TASK
Copy the records starting at the line containing "Full Stack JavaScript (107, 745)" and ending at the line containing "What is an expected declaration? (102, 411)", and substitute "Benefits" for "Perks" while leaving everything else unchanged. Give only those lines.

[Records of locating words and elements]
============
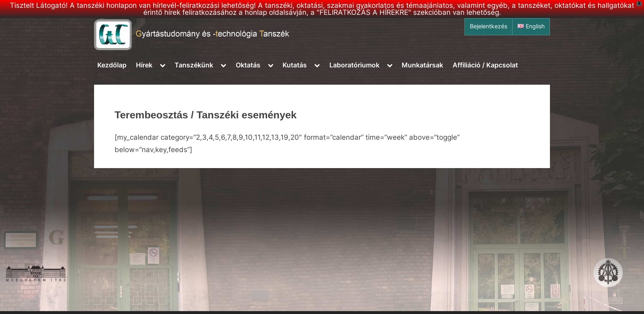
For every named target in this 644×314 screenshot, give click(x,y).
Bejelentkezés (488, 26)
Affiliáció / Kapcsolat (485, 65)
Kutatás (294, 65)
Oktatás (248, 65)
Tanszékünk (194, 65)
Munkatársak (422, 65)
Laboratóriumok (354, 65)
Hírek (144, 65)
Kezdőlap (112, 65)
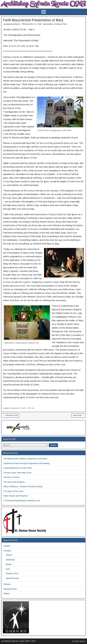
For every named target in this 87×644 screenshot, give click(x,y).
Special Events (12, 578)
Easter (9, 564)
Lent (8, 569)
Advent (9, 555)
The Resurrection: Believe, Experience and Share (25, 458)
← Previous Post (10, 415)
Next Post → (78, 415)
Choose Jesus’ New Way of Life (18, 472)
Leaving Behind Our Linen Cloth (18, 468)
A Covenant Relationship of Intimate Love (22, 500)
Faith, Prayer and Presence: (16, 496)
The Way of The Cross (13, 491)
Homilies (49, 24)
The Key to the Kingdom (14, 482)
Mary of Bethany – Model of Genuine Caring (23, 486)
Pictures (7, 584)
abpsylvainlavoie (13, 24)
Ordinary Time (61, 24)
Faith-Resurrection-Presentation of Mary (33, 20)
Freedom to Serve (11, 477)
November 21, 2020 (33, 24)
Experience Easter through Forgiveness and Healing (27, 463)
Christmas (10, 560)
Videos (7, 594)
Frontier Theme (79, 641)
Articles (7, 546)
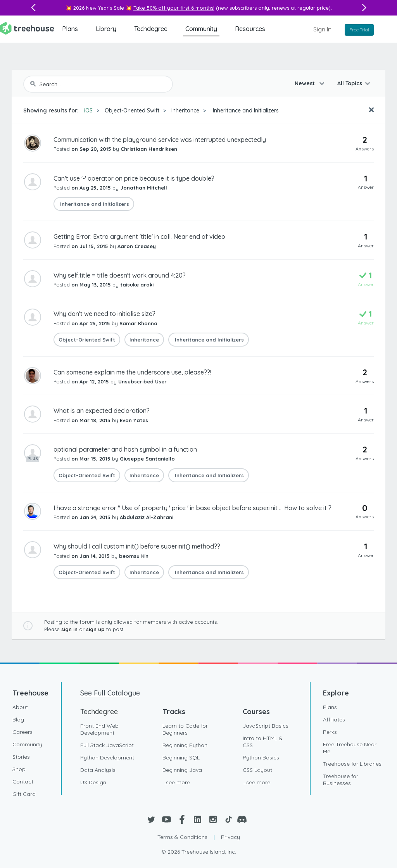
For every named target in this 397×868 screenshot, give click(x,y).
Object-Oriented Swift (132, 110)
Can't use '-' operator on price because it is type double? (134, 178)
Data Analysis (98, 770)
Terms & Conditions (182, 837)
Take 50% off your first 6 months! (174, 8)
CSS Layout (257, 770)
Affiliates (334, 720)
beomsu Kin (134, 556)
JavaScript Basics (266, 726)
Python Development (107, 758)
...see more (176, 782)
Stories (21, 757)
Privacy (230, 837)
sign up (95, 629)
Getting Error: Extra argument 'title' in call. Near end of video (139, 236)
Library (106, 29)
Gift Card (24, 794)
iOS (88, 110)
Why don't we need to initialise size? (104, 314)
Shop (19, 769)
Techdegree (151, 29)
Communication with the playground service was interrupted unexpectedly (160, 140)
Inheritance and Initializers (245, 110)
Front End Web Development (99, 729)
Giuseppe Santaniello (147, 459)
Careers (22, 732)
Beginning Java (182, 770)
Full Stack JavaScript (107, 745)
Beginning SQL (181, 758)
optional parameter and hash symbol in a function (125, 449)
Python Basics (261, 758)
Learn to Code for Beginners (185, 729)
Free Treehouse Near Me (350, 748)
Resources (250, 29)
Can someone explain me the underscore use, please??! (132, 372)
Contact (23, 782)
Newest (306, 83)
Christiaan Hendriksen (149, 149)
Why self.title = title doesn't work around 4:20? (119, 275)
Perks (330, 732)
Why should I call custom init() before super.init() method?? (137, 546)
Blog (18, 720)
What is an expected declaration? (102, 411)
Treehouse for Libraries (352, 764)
============
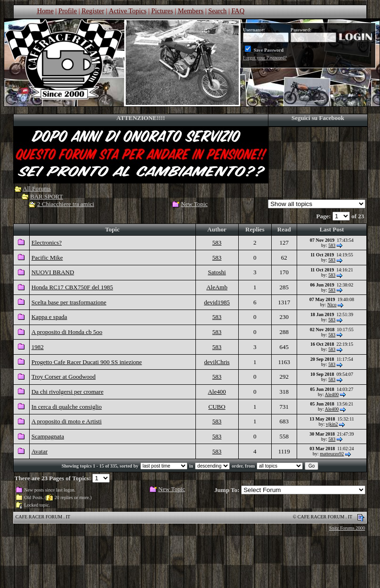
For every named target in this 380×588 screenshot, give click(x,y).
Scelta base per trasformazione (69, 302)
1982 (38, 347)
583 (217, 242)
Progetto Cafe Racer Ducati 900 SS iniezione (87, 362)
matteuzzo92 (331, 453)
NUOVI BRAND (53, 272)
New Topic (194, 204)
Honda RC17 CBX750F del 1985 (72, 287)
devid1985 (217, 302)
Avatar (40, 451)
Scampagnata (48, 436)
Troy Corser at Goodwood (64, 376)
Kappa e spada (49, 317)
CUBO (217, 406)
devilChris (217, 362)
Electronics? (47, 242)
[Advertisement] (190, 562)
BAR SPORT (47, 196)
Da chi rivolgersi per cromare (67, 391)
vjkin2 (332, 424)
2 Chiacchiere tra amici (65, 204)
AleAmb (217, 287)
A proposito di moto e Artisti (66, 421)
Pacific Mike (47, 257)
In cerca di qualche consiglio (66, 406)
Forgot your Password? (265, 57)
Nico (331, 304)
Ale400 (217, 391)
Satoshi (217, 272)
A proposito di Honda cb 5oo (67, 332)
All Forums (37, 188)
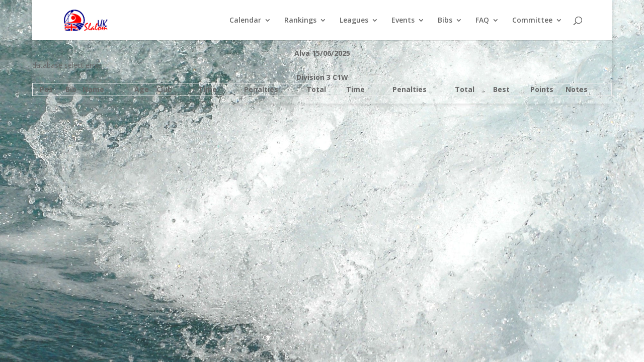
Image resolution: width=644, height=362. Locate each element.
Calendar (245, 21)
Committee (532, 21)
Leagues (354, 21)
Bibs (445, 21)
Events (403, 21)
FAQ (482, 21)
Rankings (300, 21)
============
WRITTEN REPLY
Full Stack JavaScript (107, 745)
Beginning SQL (181, 758)
optional parameter and hash symbol in a function (125, 449)
Python Basics (261, 758)
Learn to Code for Beginners (185, 729)
Free Treehouse Near Me (350, 748)
Resources (250, 29)
Can someone explain me the underscore use, please??! (132, 372)
Contact (23, 782)
Newest (306, 83)
Christiaan Hendriksen (149, 149)
Why self.title = title doesn't work around 4:20? (119, 275)
Benefits (330, 732)
Why should I call custom init() before super.init() method?? (137, 546)
Blog (18, 720)
What is an expected declaration? (102, 411)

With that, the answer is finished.